> **WHAT NEEDS TO BE DONE**:
When the line containing "The image size is (800, 663)." appears in the entries below, begin printing there and stop after the line containing "Task: Toggle the"; print each of those lines exactly and no other line.

##### EXERCISE DATA

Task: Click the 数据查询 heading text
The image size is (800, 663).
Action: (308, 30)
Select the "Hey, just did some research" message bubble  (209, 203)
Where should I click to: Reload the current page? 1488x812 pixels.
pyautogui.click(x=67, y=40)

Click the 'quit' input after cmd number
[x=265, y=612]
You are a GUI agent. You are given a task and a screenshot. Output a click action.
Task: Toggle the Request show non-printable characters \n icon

##########
##### EXERCISE DATA

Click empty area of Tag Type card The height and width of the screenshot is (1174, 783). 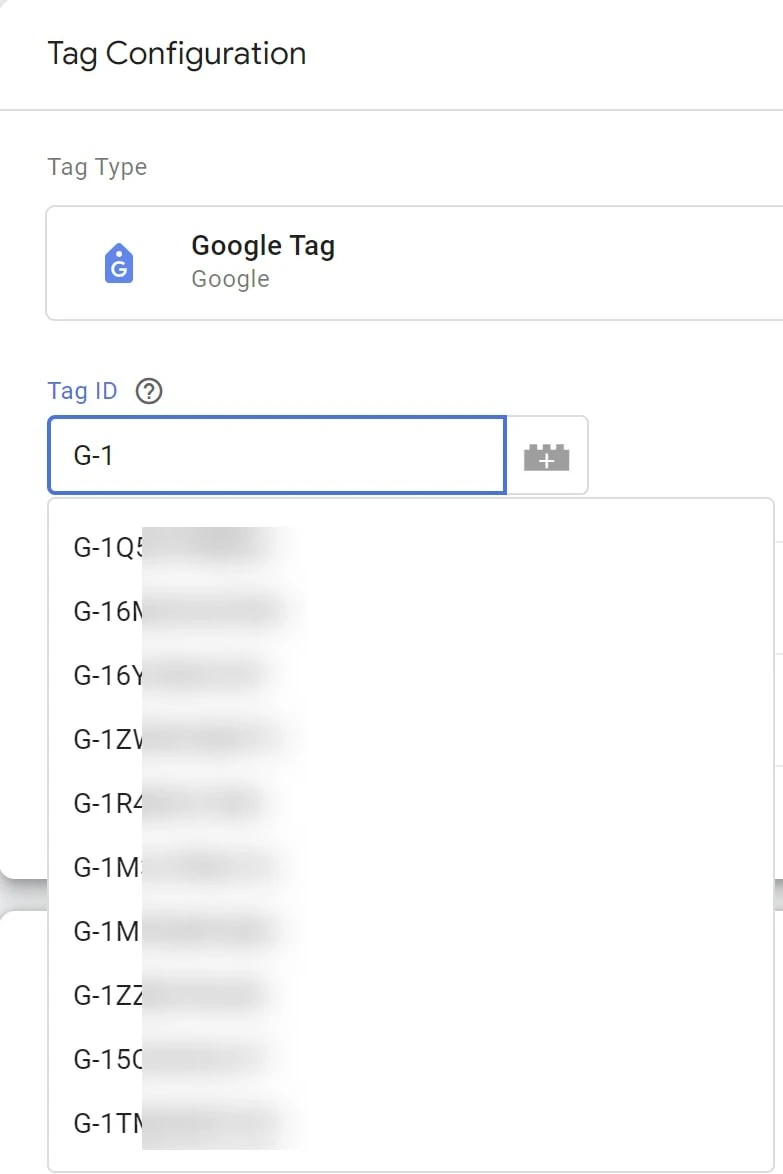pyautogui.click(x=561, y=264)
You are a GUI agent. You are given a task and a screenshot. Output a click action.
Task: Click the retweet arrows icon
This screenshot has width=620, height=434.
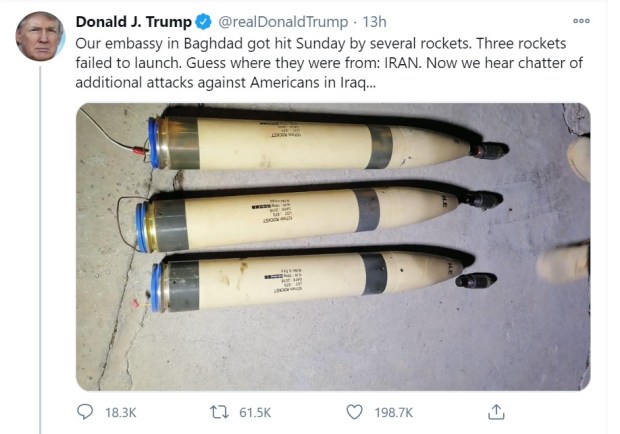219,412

##########
##### EXERCISE DATA

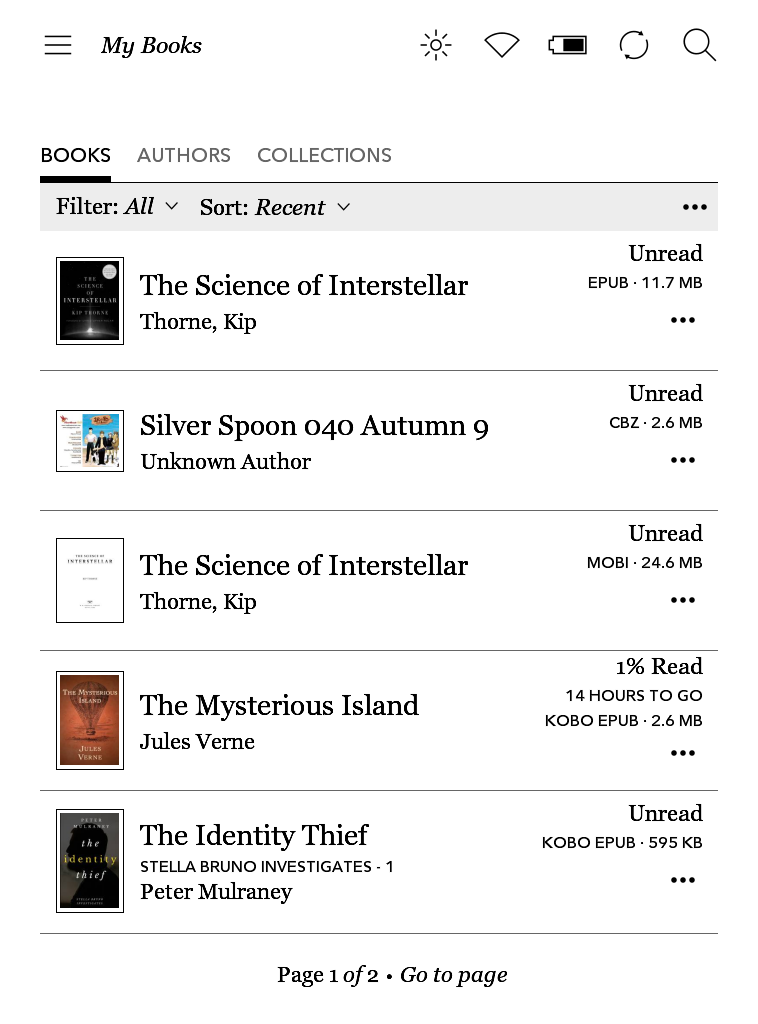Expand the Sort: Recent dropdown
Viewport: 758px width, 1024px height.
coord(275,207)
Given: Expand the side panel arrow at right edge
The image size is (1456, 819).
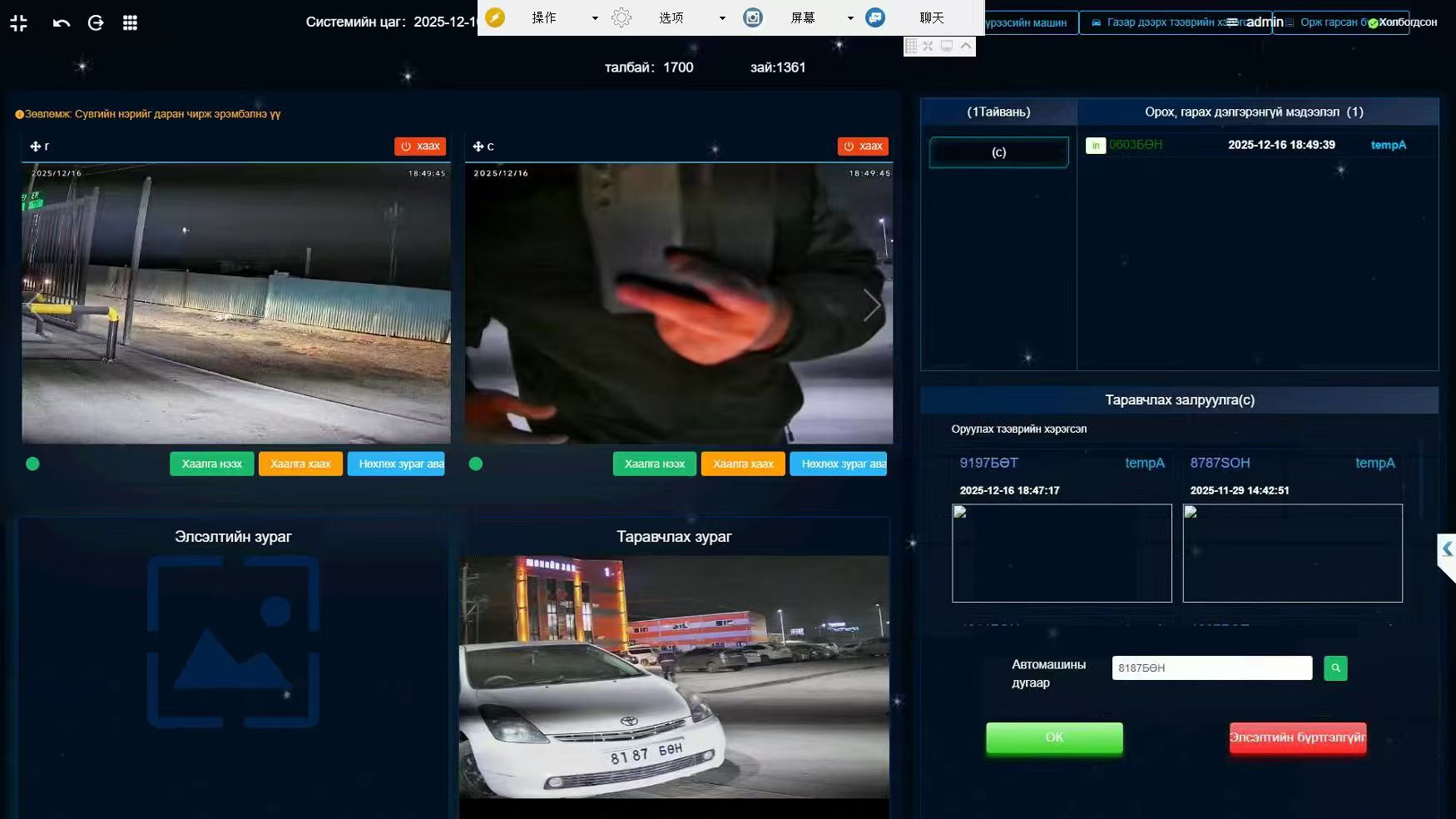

##########

> **WRITTEN RESPONSE**:
The image size is (800, 663).
Action: (308, 30)
Select the "Hey, just did some research" message bubble  (209, 203)
Where should I click to: Reload the current page? 1488x812 pixels.
pyautogui.click(x=67, y=40)

Click the 'quit' input after cmd number
[x=265, y=612]
You are a GUI agent. You are given a task and a screenshot. Output a click action.
Task: Toggle the Request show non-printable characters \n icon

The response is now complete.